Mining, energy and finance stocks were the hardest hit amid fears concerning the ongoing plunge of shares in China.
August is turning out to be the worst month for Australian shareholders since October 2008 during the Global Financial Crisis.
The ASX 200 index hit a two-year low by the close on Monday, down 194 points and 3.9 per cent on the day.
The Australian dollar fell to the lowest level since April 2009 to reach 0.7225 U.S. cents.
In Taipei, Taiwan, Stock Exchange closed down 4.8 per cent Monday, on global economic concerns and a weekend tumble on Wall Street.
The Taiwan Stock Exchange’s main index was down 376.58 points at 7,410.34 at the close of normal trading at 1:30 p.m. local time.
It fell by up to 583.5 points, or 7.5 per cent during trading, before rallying from its largest intra-session drop.
Media reports quoted Liang Kuo-yuan, president of Yuanta-Polaris Research Institute, as saying the drop could be attributed to China’s economic slowdown.
In Beijing, China shares dived on Monday as the benchmark Shanghai Composite Index was down 8.49 per cent at closing amid fears of economic slowdown.
It was the sharpest daily decline since Feb. 27, 2007, and followed last week’s losses of 11 per cent for the week.

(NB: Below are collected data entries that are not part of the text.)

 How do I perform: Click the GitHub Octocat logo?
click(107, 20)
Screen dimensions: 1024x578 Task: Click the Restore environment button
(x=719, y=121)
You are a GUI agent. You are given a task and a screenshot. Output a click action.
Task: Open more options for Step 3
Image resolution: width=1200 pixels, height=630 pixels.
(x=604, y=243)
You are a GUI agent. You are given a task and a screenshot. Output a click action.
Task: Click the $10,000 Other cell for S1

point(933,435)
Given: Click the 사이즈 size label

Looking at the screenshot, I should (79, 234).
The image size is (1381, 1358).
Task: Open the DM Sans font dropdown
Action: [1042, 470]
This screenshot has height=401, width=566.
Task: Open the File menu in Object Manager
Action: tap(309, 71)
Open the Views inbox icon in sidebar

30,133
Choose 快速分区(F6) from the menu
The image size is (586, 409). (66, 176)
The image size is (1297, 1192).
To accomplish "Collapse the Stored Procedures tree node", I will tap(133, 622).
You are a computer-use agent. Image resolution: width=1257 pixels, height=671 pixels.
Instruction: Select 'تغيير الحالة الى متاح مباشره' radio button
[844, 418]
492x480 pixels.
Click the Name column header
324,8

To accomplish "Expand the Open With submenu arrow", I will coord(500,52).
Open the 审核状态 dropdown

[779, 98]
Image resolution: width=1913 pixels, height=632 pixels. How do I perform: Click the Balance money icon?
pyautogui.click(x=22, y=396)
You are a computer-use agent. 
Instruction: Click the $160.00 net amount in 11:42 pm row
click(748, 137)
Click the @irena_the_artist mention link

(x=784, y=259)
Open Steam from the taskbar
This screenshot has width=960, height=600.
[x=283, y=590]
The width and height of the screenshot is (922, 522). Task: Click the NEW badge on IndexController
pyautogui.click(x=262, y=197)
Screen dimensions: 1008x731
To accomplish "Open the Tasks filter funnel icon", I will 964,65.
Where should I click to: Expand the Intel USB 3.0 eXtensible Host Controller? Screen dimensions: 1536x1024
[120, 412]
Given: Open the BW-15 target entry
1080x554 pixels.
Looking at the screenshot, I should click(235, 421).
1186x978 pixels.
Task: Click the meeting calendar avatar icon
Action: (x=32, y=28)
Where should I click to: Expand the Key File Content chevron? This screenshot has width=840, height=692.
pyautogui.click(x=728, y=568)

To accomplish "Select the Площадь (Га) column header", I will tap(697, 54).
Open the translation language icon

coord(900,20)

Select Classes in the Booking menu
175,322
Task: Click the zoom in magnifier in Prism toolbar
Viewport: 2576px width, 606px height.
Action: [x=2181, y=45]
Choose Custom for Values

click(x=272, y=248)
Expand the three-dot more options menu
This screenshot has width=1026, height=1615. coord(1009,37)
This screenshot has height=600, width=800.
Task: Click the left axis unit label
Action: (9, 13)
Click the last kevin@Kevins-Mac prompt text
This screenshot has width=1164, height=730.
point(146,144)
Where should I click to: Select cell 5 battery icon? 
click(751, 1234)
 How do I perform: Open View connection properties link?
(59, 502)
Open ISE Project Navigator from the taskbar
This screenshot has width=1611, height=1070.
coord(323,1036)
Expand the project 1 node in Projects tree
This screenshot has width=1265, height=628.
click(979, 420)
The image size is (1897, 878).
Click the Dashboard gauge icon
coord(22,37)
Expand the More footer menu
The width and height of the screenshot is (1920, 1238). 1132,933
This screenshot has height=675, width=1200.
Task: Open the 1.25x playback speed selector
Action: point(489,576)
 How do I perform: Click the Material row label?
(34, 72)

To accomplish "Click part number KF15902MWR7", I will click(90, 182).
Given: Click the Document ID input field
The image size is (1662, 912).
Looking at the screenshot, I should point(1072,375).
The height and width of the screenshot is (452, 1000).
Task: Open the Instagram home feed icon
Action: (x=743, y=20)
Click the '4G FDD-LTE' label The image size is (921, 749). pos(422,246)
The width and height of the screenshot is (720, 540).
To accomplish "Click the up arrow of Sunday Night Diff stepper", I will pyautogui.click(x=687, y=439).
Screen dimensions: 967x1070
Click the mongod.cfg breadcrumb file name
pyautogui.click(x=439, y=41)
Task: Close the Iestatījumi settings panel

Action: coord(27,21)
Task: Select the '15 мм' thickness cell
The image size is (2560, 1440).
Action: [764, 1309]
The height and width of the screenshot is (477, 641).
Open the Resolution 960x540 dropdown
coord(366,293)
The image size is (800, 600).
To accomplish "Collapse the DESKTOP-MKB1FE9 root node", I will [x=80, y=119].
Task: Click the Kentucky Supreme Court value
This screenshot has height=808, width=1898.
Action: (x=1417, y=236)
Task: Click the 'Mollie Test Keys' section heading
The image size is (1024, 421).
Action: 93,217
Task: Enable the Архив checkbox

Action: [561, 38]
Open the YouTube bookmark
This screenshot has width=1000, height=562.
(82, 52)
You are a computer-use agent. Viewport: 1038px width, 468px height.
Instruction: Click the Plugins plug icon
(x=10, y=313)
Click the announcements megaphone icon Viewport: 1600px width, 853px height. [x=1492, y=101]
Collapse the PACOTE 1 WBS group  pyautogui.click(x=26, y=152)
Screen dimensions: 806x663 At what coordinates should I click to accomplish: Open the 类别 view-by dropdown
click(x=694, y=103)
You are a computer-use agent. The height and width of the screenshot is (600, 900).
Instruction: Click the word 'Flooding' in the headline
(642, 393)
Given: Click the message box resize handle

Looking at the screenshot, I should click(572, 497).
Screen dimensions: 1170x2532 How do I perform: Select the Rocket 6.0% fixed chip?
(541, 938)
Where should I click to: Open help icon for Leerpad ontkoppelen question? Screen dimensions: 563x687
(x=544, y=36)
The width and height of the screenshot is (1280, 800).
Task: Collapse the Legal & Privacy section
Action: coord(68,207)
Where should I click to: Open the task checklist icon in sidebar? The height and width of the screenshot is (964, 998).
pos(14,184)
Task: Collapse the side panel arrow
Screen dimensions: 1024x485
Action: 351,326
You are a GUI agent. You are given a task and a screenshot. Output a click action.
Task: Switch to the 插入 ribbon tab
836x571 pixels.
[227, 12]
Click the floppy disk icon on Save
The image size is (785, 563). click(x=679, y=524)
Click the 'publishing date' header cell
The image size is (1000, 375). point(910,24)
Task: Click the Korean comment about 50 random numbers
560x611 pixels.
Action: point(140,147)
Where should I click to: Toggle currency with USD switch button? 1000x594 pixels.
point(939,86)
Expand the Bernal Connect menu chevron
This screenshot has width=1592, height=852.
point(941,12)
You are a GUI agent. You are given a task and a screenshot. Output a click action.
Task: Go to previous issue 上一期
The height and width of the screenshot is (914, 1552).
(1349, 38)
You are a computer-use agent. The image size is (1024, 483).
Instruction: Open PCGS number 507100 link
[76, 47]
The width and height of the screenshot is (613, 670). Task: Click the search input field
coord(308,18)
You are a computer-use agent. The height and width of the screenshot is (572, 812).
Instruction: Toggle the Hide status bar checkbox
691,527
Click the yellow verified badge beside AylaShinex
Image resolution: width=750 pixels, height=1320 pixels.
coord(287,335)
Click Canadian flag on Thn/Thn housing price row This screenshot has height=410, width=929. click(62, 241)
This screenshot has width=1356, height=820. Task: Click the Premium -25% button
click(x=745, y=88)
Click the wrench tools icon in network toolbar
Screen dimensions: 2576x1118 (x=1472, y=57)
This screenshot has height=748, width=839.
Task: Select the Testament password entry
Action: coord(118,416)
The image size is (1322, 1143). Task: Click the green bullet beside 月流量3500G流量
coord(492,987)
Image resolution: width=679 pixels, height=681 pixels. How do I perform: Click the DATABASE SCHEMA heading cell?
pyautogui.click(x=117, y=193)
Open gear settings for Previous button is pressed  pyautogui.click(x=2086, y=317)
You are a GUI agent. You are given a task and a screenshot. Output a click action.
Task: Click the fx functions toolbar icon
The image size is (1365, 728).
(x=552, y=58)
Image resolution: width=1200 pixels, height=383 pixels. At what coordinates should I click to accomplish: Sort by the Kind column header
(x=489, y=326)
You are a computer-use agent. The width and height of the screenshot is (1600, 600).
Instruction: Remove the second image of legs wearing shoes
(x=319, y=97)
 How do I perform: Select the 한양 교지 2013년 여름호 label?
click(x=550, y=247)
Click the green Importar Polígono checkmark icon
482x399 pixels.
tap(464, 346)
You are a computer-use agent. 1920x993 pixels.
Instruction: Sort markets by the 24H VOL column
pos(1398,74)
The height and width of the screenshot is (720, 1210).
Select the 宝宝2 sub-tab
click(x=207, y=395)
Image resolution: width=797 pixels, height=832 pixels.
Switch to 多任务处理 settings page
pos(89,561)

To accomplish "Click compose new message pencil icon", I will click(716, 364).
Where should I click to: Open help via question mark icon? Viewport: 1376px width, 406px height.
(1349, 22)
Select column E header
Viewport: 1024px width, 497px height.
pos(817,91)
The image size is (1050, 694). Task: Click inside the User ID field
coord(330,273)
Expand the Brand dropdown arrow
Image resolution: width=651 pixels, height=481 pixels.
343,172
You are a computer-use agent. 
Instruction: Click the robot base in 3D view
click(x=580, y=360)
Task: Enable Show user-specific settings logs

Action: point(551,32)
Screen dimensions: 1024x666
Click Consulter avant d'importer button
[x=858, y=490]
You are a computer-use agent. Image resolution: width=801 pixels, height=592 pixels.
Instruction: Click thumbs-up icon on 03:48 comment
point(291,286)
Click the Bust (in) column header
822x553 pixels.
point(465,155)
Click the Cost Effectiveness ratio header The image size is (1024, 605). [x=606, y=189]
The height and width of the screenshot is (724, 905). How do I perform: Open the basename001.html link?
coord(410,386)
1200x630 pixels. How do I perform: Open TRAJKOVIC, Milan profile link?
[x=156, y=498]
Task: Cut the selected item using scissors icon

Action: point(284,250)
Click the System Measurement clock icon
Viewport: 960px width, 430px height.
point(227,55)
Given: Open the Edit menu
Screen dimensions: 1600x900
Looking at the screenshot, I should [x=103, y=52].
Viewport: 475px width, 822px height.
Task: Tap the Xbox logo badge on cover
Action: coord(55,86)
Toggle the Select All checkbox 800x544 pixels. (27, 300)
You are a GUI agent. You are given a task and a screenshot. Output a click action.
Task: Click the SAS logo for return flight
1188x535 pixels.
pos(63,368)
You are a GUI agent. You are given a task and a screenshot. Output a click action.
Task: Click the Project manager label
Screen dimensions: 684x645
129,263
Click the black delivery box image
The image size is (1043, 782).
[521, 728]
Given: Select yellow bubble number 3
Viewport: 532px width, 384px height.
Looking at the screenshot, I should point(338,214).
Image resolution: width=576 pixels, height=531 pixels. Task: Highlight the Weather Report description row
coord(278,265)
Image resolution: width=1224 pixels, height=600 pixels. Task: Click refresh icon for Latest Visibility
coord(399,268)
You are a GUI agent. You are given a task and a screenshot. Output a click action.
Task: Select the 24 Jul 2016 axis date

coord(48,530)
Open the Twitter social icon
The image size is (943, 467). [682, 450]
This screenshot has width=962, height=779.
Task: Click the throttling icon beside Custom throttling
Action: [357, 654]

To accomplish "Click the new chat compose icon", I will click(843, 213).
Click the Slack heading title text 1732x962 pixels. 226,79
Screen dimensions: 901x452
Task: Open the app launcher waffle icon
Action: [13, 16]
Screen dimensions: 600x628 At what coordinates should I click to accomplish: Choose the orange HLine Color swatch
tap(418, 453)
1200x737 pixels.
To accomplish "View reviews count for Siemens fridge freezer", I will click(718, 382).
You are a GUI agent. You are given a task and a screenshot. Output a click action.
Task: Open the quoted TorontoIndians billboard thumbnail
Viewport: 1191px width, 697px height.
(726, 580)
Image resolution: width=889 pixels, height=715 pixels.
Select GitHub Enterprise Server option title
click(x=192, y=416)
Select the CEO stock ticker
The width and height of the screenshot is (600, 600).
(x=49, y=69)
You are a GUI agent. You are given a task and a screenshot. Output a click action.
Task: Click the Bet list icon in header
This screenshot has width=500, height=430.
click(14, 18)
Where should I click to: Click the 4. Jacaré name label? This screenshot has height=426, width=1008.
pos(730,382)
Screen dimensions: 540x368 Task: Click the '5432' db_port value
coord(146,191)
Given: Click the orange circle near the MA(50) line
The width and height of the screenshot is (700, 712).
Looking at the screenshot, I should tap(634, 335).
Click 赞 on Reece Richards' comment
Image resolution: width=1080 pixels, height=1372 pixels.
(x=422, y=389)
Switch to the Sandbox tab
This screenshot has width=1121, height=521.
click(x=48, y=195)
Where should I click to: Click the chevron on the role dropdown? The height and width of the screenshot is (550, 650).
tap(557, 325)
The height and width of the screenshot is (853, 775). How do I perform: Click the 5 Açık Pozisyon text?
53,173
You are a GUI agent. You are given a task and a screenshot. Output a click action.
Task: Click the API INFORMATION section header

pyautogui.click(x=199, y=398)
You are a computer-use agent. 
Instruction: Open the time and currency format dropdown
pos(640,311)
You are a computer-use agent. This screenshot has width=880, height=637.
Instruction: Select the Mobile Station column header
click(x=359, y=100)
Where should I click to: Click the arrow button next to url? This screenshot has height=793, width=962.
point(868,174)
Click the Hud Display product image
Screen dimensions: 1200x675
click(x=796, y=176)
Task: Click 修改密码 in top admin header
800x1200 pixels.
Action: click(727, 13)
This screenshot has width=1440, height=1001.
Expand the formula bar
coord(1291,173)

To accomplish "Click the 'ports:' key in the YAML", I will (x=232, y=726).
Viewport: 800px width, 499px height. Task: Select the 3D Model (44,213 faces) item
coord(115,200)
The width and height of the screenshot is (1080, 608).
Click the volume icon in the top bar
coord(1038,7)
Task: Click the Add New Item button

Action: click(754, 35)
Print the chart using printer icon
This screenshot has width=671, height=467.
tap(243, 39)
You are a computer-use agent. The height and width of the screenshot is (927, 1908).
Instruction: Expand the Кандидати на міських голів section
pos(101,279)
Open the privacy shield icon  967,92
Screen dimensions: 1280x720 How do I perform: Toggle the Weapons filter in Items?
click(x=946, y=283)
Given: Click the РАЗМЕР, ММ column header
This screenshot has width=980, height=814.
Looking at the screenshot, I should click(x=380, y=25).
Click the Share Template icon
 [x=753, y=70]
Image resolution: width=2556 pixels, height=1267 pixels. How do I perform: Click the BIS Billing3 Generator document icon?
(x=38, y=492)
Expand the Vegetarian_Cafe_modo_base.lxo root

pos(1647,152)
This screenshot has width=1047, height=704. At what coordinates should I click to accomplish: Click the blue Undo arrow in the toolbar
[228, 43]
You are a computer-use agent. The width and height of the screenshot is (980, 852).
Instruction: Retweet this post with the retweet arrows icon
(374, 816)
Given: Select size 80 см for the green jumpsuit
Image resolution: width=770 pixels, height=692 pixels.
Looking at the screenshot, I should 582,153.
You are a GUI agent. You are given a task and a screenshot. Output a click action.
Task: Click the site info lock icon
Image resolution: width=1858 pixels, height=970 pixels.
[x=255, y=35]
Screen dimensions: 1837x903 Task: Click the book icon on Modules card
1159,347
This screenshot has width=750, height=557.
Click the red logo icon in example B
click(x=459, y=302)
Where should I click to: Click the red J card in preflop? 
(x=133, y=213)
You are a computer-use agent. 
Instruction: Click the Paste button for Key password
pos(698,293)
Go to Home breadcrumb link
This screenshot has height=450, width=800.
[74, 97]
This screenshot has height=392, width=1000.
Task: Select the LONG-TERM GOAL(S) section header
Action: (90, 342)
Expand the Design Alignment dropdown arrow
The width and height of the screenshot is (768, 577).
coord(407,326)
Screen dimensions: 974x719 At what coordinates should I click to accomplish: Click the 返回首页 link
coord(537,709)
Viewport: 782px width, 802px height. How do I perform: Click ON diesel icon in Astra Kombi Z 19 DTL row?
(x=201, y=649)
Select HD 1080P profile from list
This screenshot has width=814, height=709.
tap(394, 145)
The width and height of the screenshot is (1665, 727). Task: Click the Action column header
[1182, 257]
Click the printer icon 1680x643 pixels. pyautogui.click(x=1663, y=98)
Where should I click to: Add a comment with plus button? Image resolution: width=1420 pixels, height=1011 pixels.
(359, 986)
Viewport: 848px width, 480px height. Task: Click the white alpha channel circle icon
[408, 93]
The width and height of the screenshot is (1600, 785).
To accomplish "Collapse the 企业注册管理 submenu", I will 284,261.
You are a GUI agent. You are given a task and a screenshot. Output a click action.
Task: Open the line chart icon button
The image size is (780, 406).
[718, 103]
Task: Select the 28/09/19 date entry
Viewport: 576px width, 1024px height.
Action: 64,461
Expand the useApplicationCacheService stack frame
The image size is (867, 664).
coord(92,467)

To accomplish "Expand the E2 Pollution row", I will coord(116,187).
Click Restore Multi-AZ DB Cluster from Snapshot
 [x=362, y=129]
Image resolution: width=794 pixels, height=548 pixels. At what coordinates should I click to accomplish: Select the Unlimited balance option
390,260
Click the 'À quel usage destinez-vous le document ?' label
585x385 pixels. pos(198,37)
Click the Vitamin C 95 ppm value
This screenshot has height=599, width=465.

The smaller Shenzhen Component Index closed down 7.83 per cent and the ChiNext Index, tracking the country’s NASDAQ-style board of growth enterprises, closed down 8.08 per cent.
Chinese government on Sunday moved to allow pension funds to invest in the stock market, hoping to bolster share prices.
Share prices across Asia were being hammered on Monday, with Hong Kong’s Hang Seng Index down more than 4 per cent.
Analysts say China is struggling to meet its growth target for 2015 of about 7 per cent, a figure that is itself, a marked slowdown from GDP growth levels of recent years amid sluggish investment growth and falling exports.
The country’s GDP grew 7.4 per cent in 2014, the weakest annual expansion in 24 years.
Reports from Tokyo indicate that Japan’s benchmark Nikkei 225 Stock Average plunged 4.6 per cent Monday following heavy losses on Chinese, U.S. and European markets.
The Nikkei lost 895.15 points, or 4.61 per cent, to close at 18,540.68, falling below 19,000 for the first time in five months.
The broader Topix index fell 92.14 points, or 5.86 per cent, at 1480.87.
Exporters traded broadly lower as the yen rose against the dollar. A stronger yen makes Japanese products less competitive abroad and hurts repatriated earnings.